(Recorded data)
▬▬▬
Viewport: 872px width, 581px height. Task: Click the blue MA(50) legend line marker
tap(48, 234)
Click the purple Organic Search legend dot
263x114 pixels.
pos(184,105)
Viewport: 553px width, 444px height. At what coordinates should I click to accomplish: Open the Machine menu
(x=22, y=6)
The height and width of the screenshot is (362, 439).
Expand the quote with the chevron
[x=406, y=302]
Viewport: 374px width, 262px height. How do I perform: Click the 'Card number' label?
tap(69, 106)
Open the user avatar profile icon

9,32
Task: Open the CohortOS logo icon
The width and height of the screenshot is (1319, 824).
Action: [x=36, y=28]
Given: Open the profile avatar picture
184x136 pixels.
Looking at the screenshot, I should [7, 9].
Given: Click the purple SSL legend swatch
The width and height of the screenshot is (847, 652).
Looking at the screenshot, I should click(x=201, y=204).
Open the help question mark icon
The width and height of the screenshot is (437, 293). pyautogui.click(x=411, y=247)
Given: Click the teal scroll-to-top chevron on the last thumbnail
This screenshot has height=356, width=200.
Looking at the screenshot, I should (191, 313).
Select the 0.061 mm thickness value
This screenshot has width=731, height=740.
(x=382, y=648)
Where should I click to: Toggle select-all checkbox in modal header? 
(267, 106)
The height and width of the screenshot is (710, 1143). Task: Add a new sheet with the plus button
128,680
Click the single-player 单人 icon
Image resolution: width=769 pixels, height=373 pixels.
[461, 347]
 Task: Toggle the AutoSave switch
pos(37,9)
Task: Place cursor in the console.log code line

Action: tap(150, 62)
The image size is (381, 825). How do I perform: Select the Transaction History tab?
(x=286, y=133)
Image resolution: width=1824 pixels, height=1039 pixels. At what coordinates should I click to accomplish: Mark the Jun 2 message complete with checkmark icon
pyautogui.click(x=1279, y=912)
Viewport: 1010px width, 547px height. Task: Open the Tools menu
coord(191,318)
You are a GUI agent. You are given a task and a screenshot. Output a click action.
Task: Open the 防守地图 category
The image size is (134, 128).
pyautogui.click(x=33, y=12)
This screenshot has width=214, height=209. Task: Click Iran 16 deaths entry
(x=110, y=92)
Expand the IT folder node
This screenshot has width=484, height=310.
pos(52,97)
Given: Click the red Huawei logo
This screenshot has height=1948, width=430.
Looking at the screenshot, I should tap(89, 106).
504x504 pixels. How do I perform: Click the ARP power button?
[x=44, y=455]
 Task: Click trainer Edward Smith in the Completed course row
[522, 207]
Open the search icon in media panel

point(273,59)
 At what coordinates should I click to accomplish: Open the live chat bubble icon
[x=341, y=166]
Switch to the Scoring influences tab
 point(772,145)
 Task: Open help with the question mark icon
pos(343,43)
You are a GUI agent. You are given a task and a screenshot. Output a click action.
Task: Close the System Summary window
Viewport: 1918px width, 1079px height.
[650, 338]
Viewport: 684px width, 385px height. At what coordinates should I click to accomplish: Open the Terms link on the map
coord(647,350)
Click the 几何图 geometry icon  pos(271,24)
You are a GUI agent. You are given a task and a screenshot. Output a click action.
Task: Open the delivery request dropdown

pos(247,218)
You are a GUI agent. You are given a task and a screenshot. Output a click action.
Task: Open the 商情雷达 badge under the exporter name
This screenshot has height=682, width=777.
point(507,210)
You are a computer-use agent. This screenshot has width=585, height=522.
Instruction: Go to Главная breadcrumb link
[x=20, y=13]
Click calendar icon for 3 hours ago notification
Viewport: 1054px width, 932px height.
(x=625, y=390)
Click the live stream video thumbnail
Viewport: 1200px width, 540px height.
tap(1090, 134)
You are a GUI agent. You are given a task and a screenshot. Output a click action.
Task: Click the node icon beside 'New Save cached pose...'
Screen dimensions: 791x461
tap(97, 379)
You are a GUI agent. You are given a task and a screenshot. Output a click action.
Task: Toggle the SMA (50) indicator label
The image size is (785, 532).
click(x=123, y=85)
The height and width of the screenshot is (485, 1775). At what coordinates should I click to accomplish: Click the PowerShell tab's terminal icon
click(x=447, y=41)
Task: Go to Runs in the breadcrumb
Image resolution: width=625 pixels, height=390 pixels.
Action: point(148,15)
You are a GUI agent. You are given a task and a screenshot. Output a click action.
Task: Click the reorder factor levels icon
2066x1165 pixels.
▬▬▬
SHORT TASK
Output every line of the records above verbatim, from the first line to the last.

SOLUTION TO THE EXERCISE
Viewport: 872px width, 581px height. Task: Click the blue MA(50) legend line marker
tap(48, 234)
Click the purple Organic Search legend dot
263x114 pixels.
pos(184,105)
Viewport: 553px width, 444px height. At what coordinates should I click to accomplish: Open the Machine menu
(x=22, y=6)
The height and width of the screenshot is (362, 439).
Expand the quote with the chevron
[x=406, y=302]
Viewport: 374px width, 262px height. How do I perform: Click the 'Card number' label?
tap(69, 106)
Open the user avatar profile icon

9,32
Task: Open the CohortOS logo icon
The width and height of the screenshot is (1319, 824).
Action: [x=36, y=28]
Given: Open the profile avatar picture
184x136 pixels.
Looking at the screenshot, I should [7, 9].
Given: Click the purple SSL legend swatch
The width and height of the screenshot is (847, 652).
Looking at the screenshot, I should click(x=201, y=204).
Open the help question mark icon
The width and height of the screenshot is (437, 293). pyautogui.click(x=411, y=247)
Given: Click the teal scroll-to-top chevron on the last thumbnail
This screenshot has height=356, width=200.
Looking at the screenshot, I should (191, 313).
Select the 0.061 mm thickness value
This screenshot has width=731, height=740.
(x=382, y=648)
Where should I click to: Toggle select-all checkbox in modal header? 
(267, 106)
The height and width of the screenshot is (710, 1143). Task: Add a new sheet with the plus button
128,680
Click the single-player 单人 icon
Image resolution: width=769 pixels, height=373 pixels.
[461, 347]
 Task: Toggle the AutoSave switch
pos(37,9)
Task: Place cursor in the console.log code line

Action: tap(150, 62)
The image size is (381, 825). How do I perform: Select the Transaction History tab?
(x=286, y=133)
Image resolution: width=1824 pixels, height=1039 pixels. At what coordinates should I click to accomplish: Mark the Jun 2 message complete with checkmark icon
pyautogui.click(x=1279, y=912)
Viewport: 1010px width, 547px height. Task: Open the Tools menu
coord(191,318)
You are a GUI agent. You are given a task and a screenshot. Output a click action.
Task: Open the 防守地图 category
The image size is (134, 128).
pyautogui.click(x=33, y=12)
This screenshot has width=214, height=209. Task: Click Iran 16 deaths entry
(x=110, y=92)
Expand the IT folder node
This screenshot has width=484, height=310.
pos(52,97)
Given: Click the red Huawei logo
This screenshot has height=1948, width=430.
Looking at the screenshot, I should tap(89, 106).
504x504 pixels. How do I perform: Click the ARP power button?
[x=44, y=455]
 Task: Click trainer Edward Smith in the Completed course row
[522, 207]
Open the search icon in media panel

point(273,59)
 At what coordinates should I click to accomplish: Open the live chat bubble icon
[x=341, y=166]
Switch to the Scoring influences tab
 point(772,145)
 Task: Open help with the question mark icon
pos(343,43)
You are a GUI agent. You are given a task and a screenshot. Output a click action.
Task: Close the System Summary window
Viewport: 1918px width, 1079px height.
[650, 338]
Viewport: 684px width, 385px height. At what coordinates should I click to accomplish: Open the Terms link on the map
coord(647,350)
Click the 几何图 geometry icon  pos(271,24)
You are a GUI agent. You are given a task and a screenshot. Output a click action.
Task: Open the delivery request dropdown

pos(247,218)
You are a GUI agent. You are given a task and a screenshot. Output a click action.
Task: Open the 商情雷达 badge under the exporter name
This screenshot has height=682, width=777.
point(507,210)
You are a computer-use agent. This screenshot has width=585, height=522.
Instruction: Go to Главная breadcrumb link
[x=20, y=13]
Click calendar icon for 3 hours ago notification
Viewport: 1054px width, 932px height.
(x=625, y=390)
Click the live stream video thumbnail
Viewport: 1200px width, 540px height.
tap(1090, 134)
You are a GUI agent. You are given a task and a screenshot. Output a click action.
Task: Click the node icon beside 'New Save cached pose...'
Screen dimensions: 791x461
tap(97, 379)
You are a GUI agent. You are given a task and a screenshot. Output a click action.
Task: Toggle the SMA (50) indicator label
The image size is (785, 532).
click(x=123, y=85)
The height and width of the screenshot is (485, 1775). At what coordinates should I click to accomplish: Click the PowerShell tab's terminal icon
click(x=447, y=41)
Task: Go to Runs in the breadcrumb
Image resolution: width=625 pixels, height=390 pixels.
Action: point(148,15)
You are a GUI agent. You are given a task and a screenshot. Output a click action.
Task: Click the reorder factor levels icon
2066x1165 pixels.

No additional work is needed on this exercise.